### Document passage
I won't go too far at this moment, since this article is about PAdES and not about PDF. However, some PDF files have their XRef, not as a plain-text entry but as an object which contains the xref table compressed with zlib. In that case, the XRef generated is an object:

465 0 obj
<</Type/XRef/Index [0 1 358 2 362 1 364 1 460 6 ]/W[1 4 2]/Root 364 0 R/Prev 116/Info 362 0 R/
Size 472/ID[<C570CC80F0638E5337E581345C7449FB><17DEE6C01B14632A778C3FC1D5297D97>]/Length 77/
Filter/FlateDecode>>stream
....
endstream
endobj

The format of this stream is beyond the scope of this article, but it contains the same data as the above text-only XRef.

LT Type

A PDF file cannot have parts that are unsigned. Therefore, putting the XL information (certificates and crls) to the CMS as unsigned attributes will not make our signature automatically XL compatible. We have to create a special dictionary, called DSS, which contains indirect references to the certificates and crls, and this is put before signing so it is also signed.

### Given data
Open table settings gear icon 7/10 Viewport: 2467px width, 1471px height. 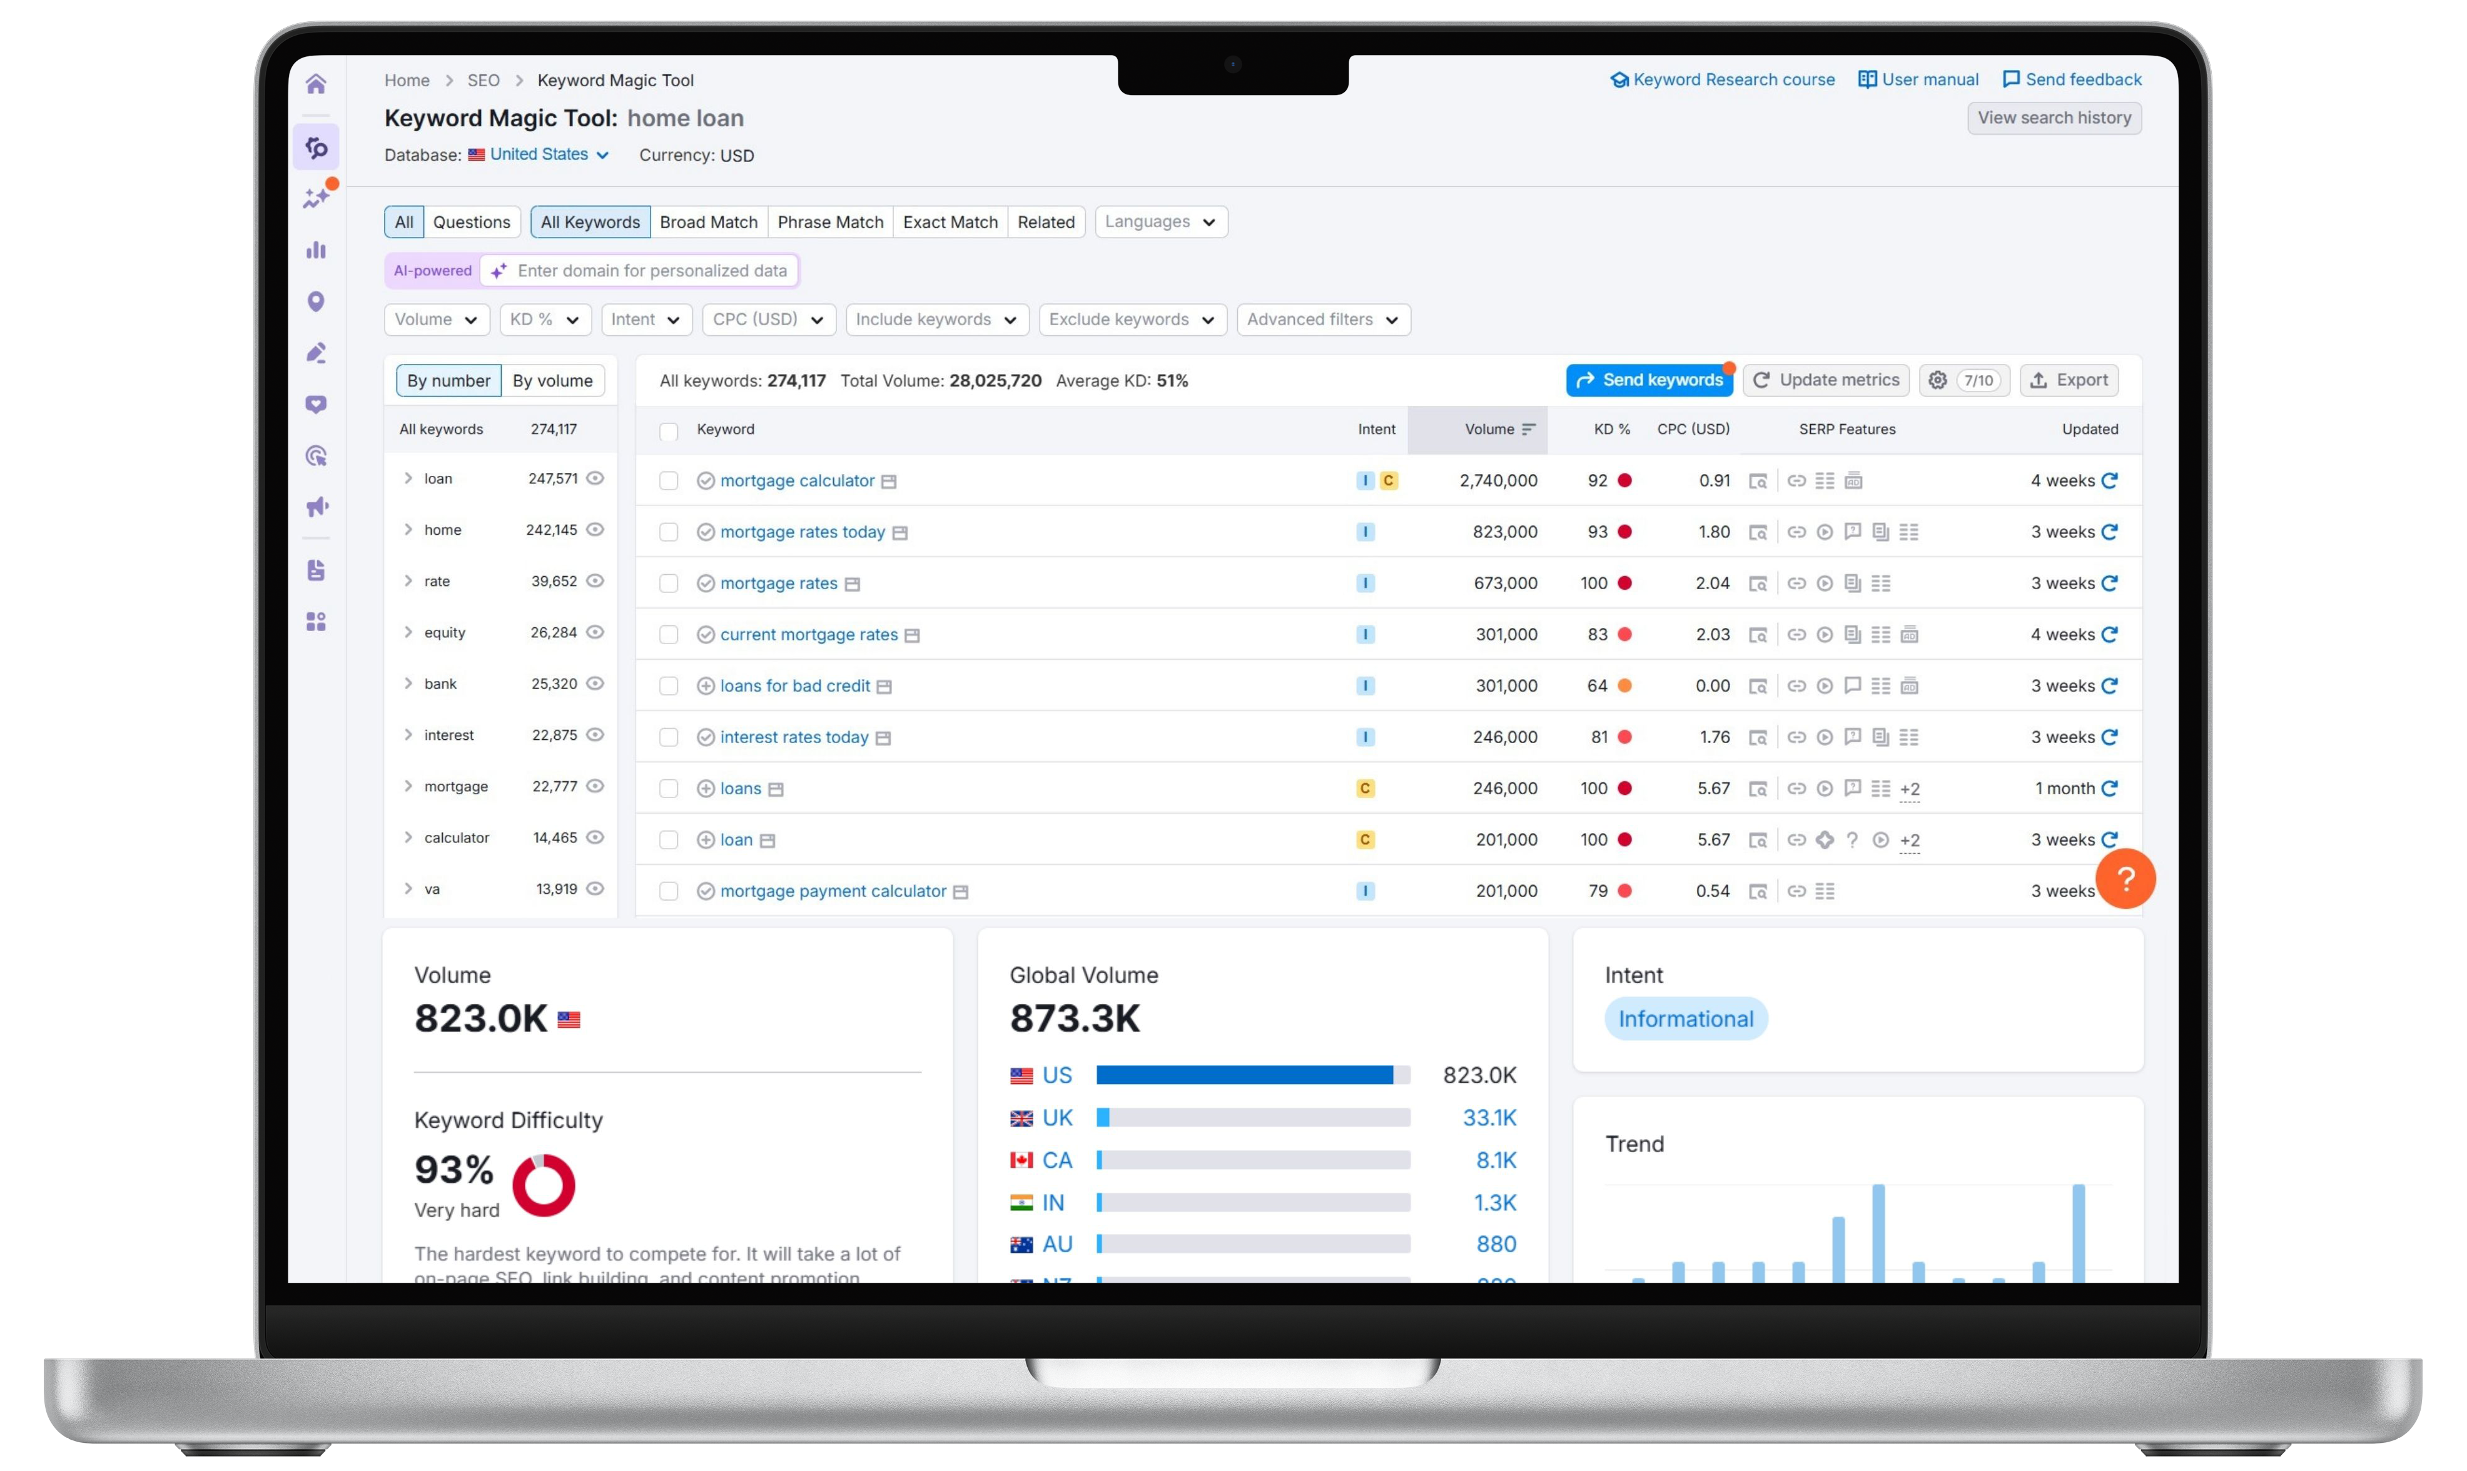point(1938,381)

### Exercises
a. In the PAdES text, what is the special dictionary called that holds indirect references to the certificates and CRLs?
b. How would you put this sentence from the PAdES text into Spanish: "A PDF file cannot have parts that are unsigned."
c. Carry on with the PAdES text from the point where it stops.
The lines have nothing to do with the PAdES text.

### Responses for each task
a. DSS

b. Un archivo PDF no puede tener partes sin firmar.

c.
Using the Code

HRESULT PDFSign(LEVEL lev,const char* data,DWORD sz,const std::vector<CERT>
& Certificates, SIGNPARAMETERS& Params,std::vector<char>& Signature);

HRESULTERROR PDFVerify(const char* d, DWORD sz, std::vector<PDFVERIFY>& VerifyX);

The parameters in this function call are identical to the Sign() function in the CAdES article, except that you must pass PAdES = true to the SIGNPARAMETERS structure, and you must pass only one certificate. If you pass more, PAdES will work successfully but Adobe Reader is not able to read multiple certificates in one element (you must re-sign the PDF). Currently, the library works up to the XL level:

  • Pass LEVEL::CMS -> Sign normally (old method)
  • Pass LEVEL::B -> Sign PAdES B-B
  • Pass LEVEL::T -> Sign PAdES B-T
  • Pass LEVEL::XL -> Sign PAdES B-LT

The output is fully compliant with the ETSI verification tools.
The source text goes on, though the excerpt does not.